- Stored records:
*** Block opens ***

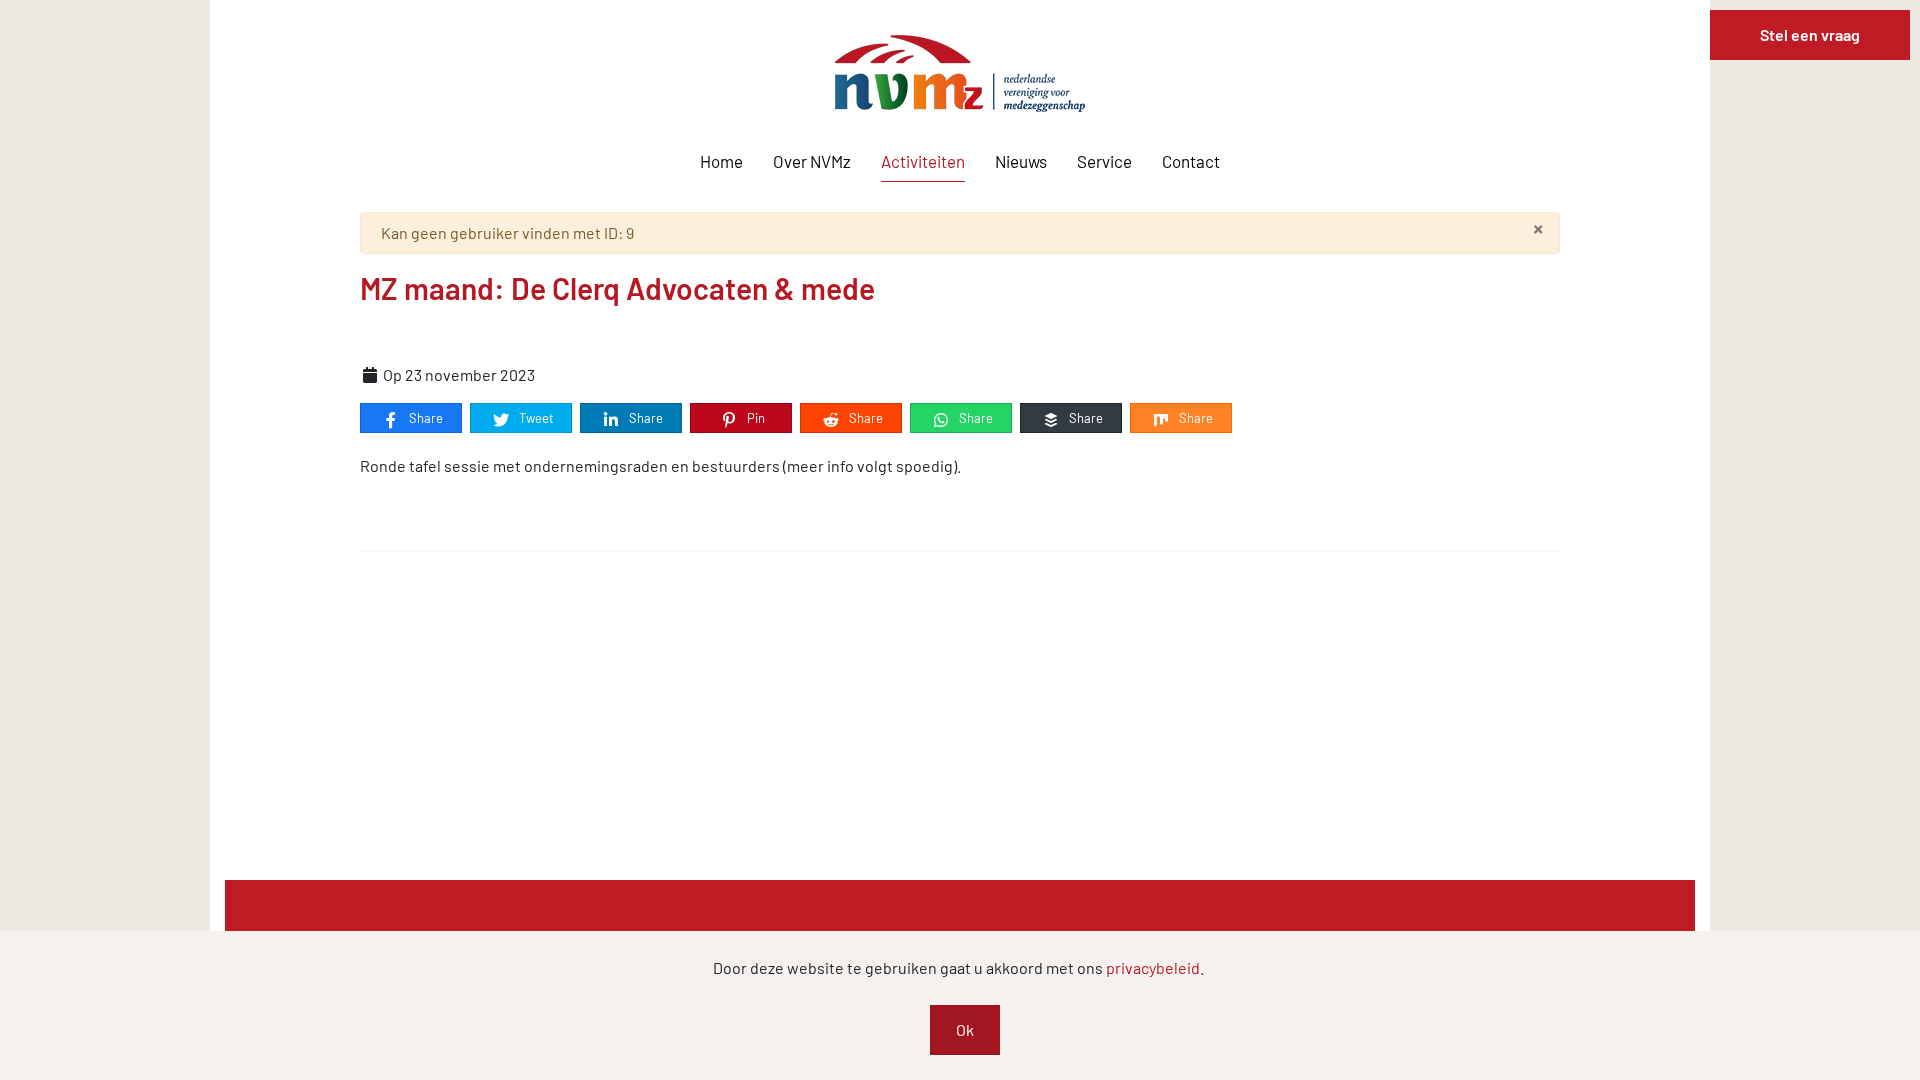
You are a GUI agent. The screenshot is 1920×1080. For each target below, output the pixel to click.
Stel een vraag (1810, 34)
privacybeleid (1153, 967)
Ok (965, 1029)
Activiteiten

*** Block closes ***

- WHAT TO WORK ON:
Leave the pictures out and return each entry exactly.

- EXERCISE OUTPUT:
You are a GUI agent. The screenshot is 1920×1080. For each target below, output the pixel to click.
Stel een vraag (1810, 34)
privacybeleid (1153, 967)
Ok (965, 1029)
Activiteiten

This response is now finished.